■ TASK STATEMENT
Transcribe exactly the lines from the one containing "The width and height of the screenshot is (441, 343)." through the end of the data, both included. Leave out pictures.

■ EXTRACTED MATERIAL

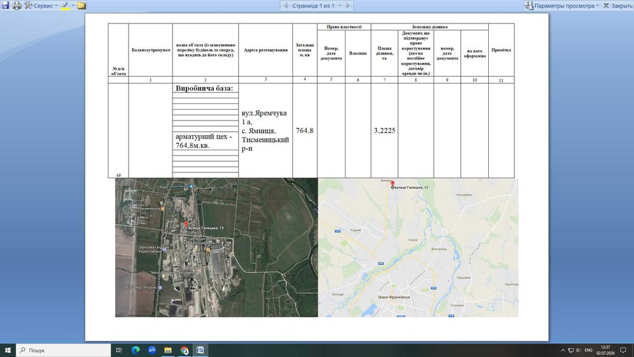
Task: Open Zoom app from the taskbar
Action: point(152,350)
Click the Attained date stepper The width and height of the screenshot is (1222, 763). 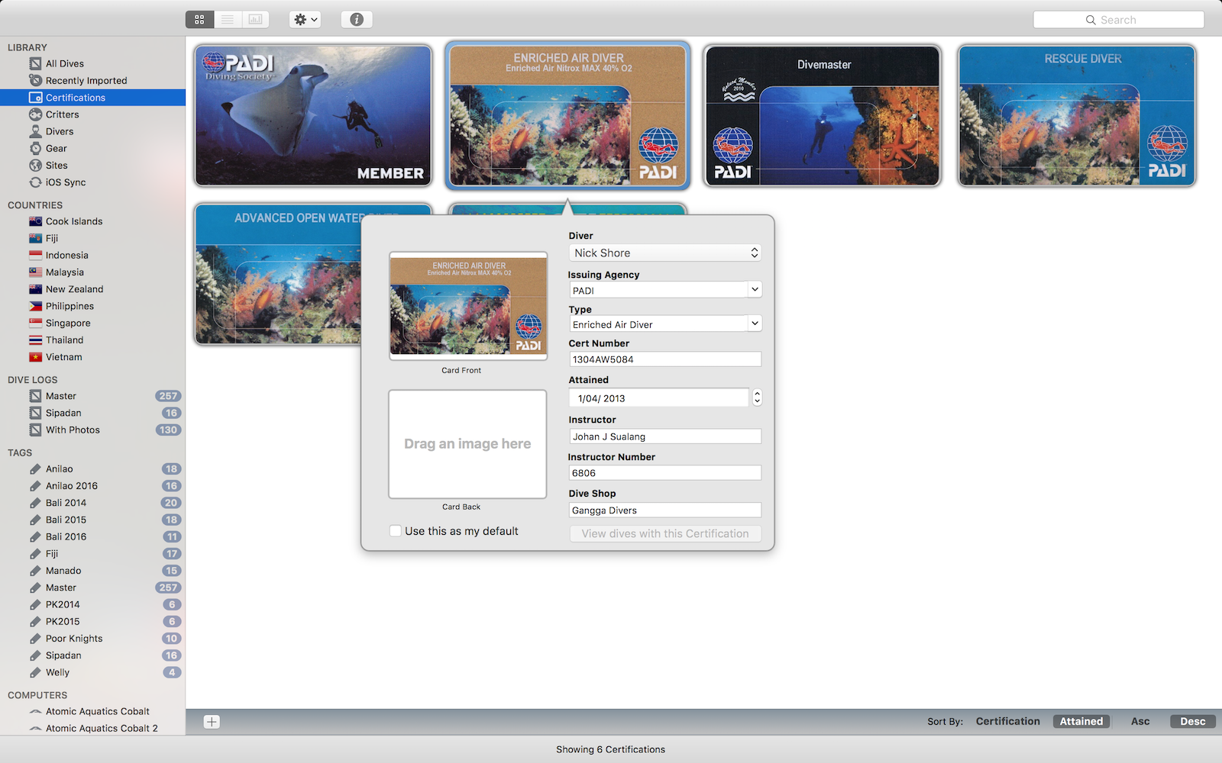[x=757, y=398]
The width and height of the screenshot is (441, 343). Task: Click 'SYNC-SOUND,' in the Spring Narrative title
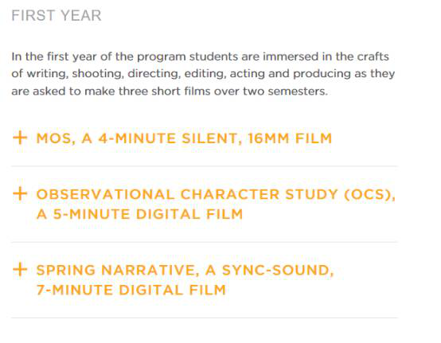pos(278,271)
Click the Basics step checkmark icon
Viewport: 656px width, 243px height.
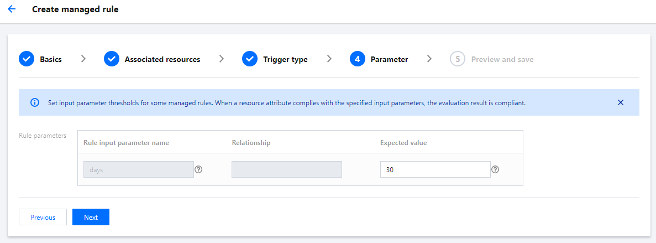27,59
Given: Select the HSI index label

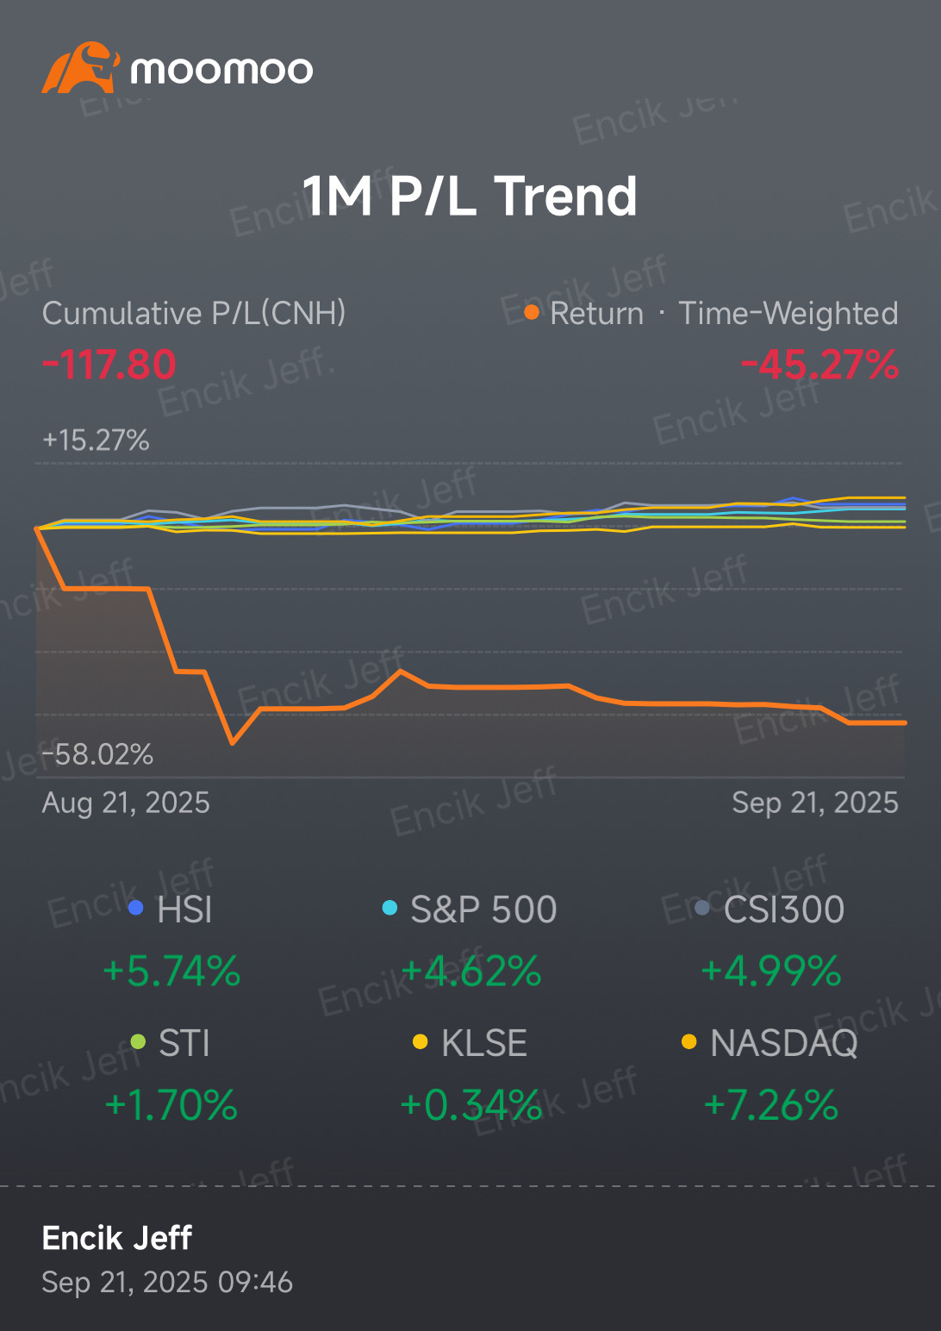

■ OUTPUT OF THE EXERCISE
The width and height of the screenshot is (441, 343). Task: Click 'SYNC-SOUND,' in the Spring Narrative title
pos(278,271)
Click the Basics step checkmark icon
Viewport: 656px width, 243px height.
27,59
Given: Select the HSI index label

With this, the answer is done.